▸ **Try it**
Of all the entries below, only the lines from the one with "This screenshot has width=771, height=575." up to and including the one with "Go to previous month" are to be duplicated exactly.

▸ **Provided data**

- Opening Delimiter -

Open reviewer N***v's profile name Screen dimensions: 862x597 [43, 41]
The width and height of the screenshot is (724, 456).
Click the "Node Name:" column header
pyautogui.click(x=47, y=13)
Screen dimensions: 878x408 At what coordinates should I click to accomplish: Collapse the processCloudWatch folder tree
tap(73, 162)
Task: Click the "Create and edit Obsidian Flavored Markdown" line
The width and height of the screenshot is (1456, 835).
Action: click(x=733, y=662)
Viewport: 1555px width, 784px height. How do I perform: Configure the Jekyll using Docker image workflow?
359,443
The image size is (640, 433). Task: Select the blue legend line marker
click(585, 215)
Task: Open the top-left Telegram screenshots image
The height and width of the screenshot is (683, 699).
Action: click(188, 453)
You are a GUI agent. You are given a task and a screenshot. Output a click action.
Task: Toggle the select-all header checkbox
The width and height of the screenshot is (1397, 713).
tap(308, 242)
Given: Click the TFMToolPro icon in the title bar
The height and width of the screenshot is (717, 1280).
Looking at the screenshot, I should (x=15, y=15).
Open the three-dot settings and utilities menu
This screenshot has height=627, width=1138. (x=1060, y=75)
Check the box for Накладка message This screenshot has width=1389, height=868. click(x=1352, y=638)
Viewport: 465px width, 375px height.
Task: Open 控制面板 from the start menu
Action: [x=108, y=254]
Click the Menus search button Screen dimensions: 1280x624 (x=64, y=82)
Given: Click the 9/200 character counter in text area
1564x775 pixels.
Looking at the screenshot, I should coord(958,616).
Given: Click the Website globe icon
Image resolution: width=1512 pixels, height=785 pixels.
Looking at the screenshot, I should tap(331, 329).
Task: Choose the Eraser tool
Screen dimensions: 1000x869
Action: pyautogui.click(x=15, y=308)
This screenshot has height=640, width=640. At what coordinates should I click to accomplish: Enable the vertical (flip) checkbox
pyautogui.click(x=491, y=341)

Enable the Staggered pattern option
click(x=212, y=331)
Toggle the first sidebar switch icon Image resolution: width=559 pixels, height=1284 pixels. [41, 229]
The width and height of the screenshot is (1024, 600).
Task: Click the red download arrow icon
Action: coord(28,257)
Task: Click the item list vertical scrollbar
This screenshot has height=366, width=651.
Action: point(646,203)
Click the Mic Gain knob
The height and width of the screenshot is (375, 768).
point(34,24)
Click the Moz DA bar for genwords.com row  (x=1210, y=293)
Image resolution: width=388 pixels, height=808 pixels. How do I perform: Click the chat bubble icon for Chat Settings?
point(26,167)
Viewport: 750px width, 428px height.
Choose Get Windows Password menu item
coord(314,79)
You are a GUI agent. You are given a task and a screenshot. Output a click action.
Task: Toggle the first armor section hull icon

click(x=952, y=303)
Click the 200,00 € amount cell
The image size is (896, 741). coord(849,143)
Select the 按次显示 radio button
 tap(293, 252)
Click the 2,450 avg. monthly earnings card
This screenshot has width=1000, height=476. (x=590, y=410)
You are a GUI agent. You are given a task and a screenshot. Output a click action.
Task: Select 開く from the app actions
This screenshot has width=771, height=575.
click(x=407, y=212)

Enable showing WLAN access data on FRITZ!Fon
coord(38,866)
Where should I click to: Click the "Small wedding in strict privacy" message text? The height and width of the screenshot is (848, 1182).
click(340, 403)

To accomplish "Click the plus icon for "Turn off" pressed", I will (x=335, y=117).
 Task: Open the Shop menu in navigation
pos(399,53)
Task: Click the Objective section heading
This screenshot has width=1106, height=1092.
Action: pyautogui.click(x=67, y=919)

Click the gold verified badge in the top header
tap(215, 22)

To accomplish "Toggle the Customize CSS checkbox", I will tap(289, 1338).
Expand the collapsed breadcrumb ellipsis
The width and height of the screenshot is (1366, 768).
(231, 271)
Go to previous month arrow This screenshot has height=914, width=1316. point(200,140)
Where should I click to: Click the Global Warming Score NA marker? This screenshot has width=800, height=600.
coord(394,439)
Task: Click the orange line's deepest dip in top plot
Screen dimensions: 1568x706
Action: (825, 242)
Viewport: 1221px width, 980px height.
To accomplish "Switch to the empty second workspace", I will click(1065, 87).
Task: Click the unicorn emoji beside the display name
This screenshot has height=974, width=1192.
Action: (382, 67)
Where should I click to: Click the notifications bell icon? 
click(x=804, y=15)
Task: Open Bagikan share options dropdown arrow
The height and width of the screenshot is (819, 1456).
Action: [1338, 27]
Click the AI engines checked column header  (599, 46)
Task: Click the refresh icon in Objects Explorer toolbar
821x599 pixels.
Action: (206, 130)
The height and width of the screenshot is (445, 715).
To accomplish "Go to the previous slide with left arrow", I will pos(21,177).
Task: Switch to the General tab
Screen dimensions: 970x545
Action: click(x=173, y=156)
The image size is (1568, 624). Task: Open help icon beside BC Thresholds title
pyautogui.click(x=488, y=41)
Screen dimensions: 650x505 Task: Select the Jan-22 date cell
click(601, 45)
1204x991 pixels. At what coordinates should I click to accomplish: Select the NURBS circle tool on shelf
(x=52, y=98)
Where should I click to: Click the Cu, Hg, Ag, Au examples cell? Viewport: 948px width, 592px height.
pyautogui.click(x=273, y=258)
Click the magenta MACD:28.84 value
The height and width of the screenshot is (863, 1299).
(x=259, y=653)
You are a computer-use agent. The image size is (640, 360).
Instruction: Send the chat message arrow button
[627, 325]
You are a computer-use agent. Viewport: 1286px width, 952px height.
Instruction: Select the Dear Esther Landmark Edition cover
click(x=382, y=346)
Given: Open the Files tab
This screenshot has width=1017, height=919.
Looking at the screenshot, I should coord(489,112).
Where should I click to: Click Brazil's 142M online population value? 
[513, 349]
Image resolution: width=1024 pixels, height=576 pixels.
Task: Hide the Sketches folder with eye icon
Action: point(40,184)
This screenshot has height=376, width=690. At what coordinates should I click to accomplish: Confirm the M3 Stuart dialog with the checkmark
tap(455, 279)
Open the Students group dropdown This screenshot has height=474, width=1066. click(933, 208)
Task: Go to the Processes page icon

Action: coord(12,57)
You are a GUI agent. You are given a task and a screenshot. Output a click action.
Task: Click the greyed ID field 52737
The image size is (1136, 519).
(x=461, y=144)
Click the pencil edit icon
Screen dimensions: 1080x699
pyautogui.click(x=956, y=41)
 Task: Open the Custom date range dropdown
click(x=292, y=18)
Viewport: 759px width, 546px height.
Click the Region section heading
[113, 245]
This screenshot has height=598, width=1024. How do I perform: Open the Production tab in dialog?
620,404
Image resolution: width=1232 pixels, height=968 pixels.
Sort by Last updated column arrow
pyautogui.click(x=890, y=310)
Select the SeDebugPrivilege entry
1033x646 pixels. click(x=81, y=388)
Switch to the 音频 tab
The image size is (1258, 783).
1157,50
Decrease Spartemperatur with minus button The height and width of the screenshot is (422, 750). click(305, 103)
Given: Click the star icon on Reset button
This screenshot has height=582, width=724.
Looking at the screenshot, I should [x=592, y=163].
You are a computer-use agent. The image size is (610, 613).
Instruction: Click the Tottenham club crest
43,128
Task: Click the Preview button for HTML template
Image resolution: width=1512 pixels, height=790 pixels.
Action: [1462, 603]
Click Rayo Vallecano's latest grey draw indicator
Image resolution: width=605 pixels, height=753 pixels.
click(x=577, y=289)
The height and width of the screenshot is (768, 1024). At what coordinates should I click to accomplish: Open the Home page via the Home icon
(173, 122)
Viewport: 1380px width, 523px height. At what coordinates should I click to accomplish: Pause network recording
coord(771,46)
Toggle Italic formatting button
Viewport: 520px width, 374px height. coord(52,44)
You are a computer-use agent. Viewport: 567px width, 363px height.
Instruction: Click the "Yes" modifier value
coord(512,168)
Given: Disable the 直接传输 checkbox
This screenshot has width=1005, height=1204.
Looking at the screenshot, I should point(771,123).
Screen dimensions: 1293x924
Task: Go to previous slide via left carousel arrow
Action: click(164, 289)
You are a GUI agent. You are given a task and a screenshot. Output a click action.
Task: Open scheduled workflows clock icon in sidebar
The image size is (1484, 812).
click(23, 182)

- Closing Delimiter -

▸ **Your response**
This screenshot has width=771, height=575.
click(x=407, y=212)

Enable showing WLAN access data on FRITZ!Fon
coord(38,866)
Where should I click to: Click the "Small wedding in strict privacy" message text? The height and width of the screenshot is (848, 1182).
click(340, 403)

To accomplish "Click the plus icon for "Turn off" pressed", I will (x=335, y=117).
 Task: Open the Shop menu in navigation
pos(399,53)
Task: Click the Objective section heading
This screenshot has width=1106, height=1092.
Action: pyautogui.click(x=67, y=919)

Click the gold verified badge in the top header
tap(215, 22)

To accomplish "Toggle the Customize CSS checkbox", I will tap(289, 1338).
Expand the collapsed breadcrumb ellipsis
The width and height of the screenshot is (1366, 768).
(231, 271)
Go to previous month arrow This screenshot has height=914, width=1316. point(200,140)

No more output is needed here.